11.7. Disks, RAM and other tips

This section provides an overview of performance considerations for disk and RAM when running Neo4j.

As with any persistence solution, performance depends a lot on the persistence media used. In general, the faster storage you have, and the more of your data you can fit in RAM, the better performance you will get.

11.7.1. Storage

If you have multiple disks or persistence media available it may be a good idea to divide the store files and transaction logs across those disks. Keeping the store files on disks with low seek time can do wonders for read operations. Today a typical mechanical drive has an average seek time of about 5ms. This can cause a query or traversal to be very slow when the amount of RAM assigned to the page cache is too small. A new, good SATA enabled SSD has an average read service time of less than 100 microseconds, meaning those scenarios will execute at least 50 times faster, and modern NVMe drives can service reads in 10 to 50 microseconds. However, this is still hundreds of times slower than accessing RAM.

To avoid hitting disk you need more RAM. On a standard mechanical drive you can handle graphs with a few tens of millions of primitives (nodes, relationships and properties) with 2-3 GBs of RAM. A server with 8-16 GBs of RAM can handle graphs with hundreds of millions of primitives, and a good server with 16-64 GBs can handle billions of primitives. However, if you invest in a good SSD you will be able to handle much larger graphs on less RAM.

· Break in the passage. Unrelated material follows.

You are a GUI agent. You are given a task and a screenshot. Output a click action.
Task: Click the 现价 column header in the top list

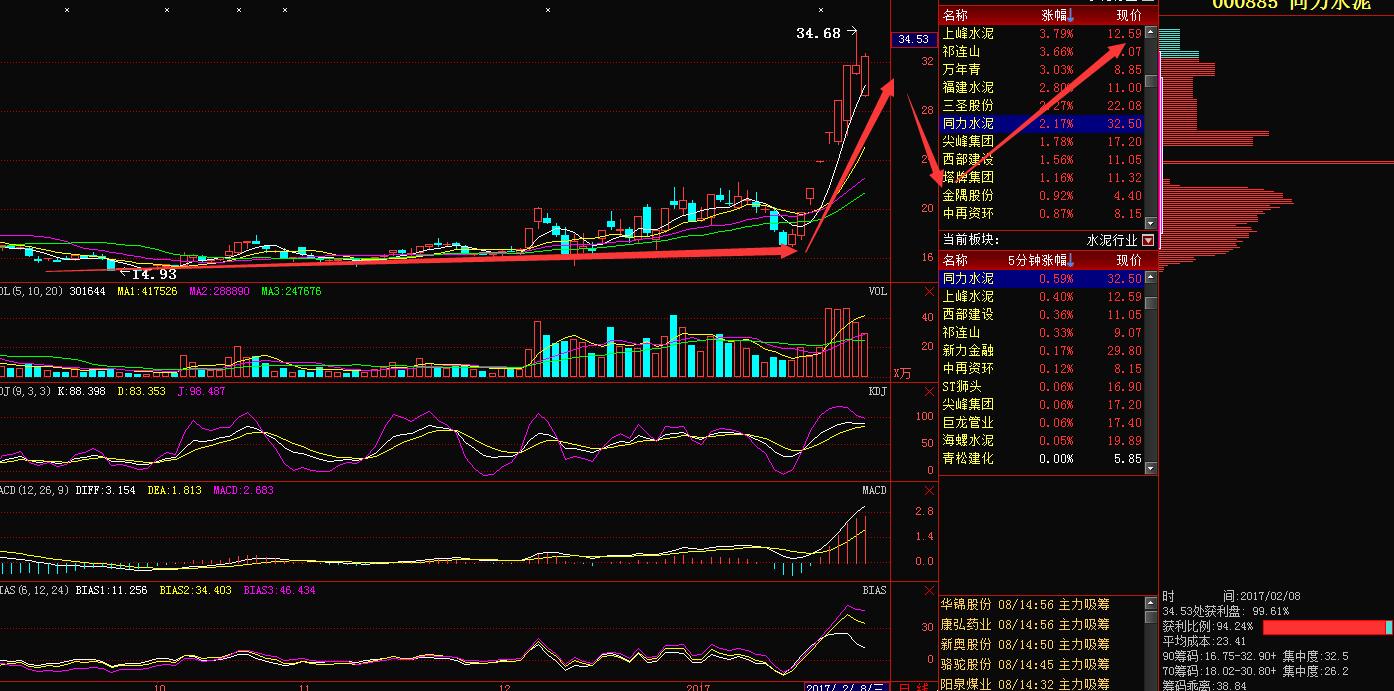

Use tools like dstat or vmstat to gather information when your application is running. If the swap or paging numbers are high, that is a sign that the Lucene indexes don’t quite fit in memory. In this case, queries that do index lookups will have high latencies.

11.7.2. Page Cache

When Neo4j starts up, its page cache is empty and needs to warm up. The pages, and their graph data contents, are loaded into memory on demand as queries need them. This can take a while, especially for large stores. It is not uncommon to see a long period with many blocks being read from the drive, and high IO wait times. This will show up in the page cache metrics as an initial spike in page faults. The page fault spike is then followed by a gradual decline of page fault activity, as the probability of queries needing a page that is not yet in memory drops. Active Page Cache Warmup

The Neo4j Enterprise Edition has a feature called active page cache warmup, which shortens the page fault spike and makes the page cache warm up faster. This is done by periodically recording cache profiles of the store files, as the database is running. These profiles contain information about what data is and is not in memory, and are stored in a "profiles" sub-directory of the store directory. When Neo4j is later restarted, it will look for these cache profiles and eagerly load in the same data that was in memory when the profile was created. The profiles are also copied as part of online backup and cluster store-copy, and helps warm up new database instances that join a cluster. Checkpoint IOPS Limit

Neo4j flushes its page cache in the background as part of its checkpoint process. This will show up as a period of elevated write IO activity. If the database is serving a write-heavy workload, the checkpoint can slow the database down by reducing the IO bandwidth that is available to query processing. Running the database on a fast SSD, which can service a lot of random IOs, significantly reduces this problem. If a fast SSD is not available in your environment, or if it is insufficient, then an artificial IOPS limit can be placed on the checkpoint process. The dbms.checkpoint.iops.limit restricts the IO bandwidth that the checkpoint process is allowed to use. Each IO is, in the case of the checkpoint process, an 8 KiB write. An IOPS limit of 300, for instance, would thus only allow the checkpoint process to write at a rate of roughly 2.5 MiB per second. This will, on the other hand, make checkpoints take longer to complete. A longer time between checkpoints can cause more transaction log data to accumulate, and can lengthen recovery times. See the transaction logs section for more details on the relationship between checkpoints and log pruning. The IOPS limit can be changed at runtime, making it possible to tune it until you have the right balance between IO usage and checkpoint time.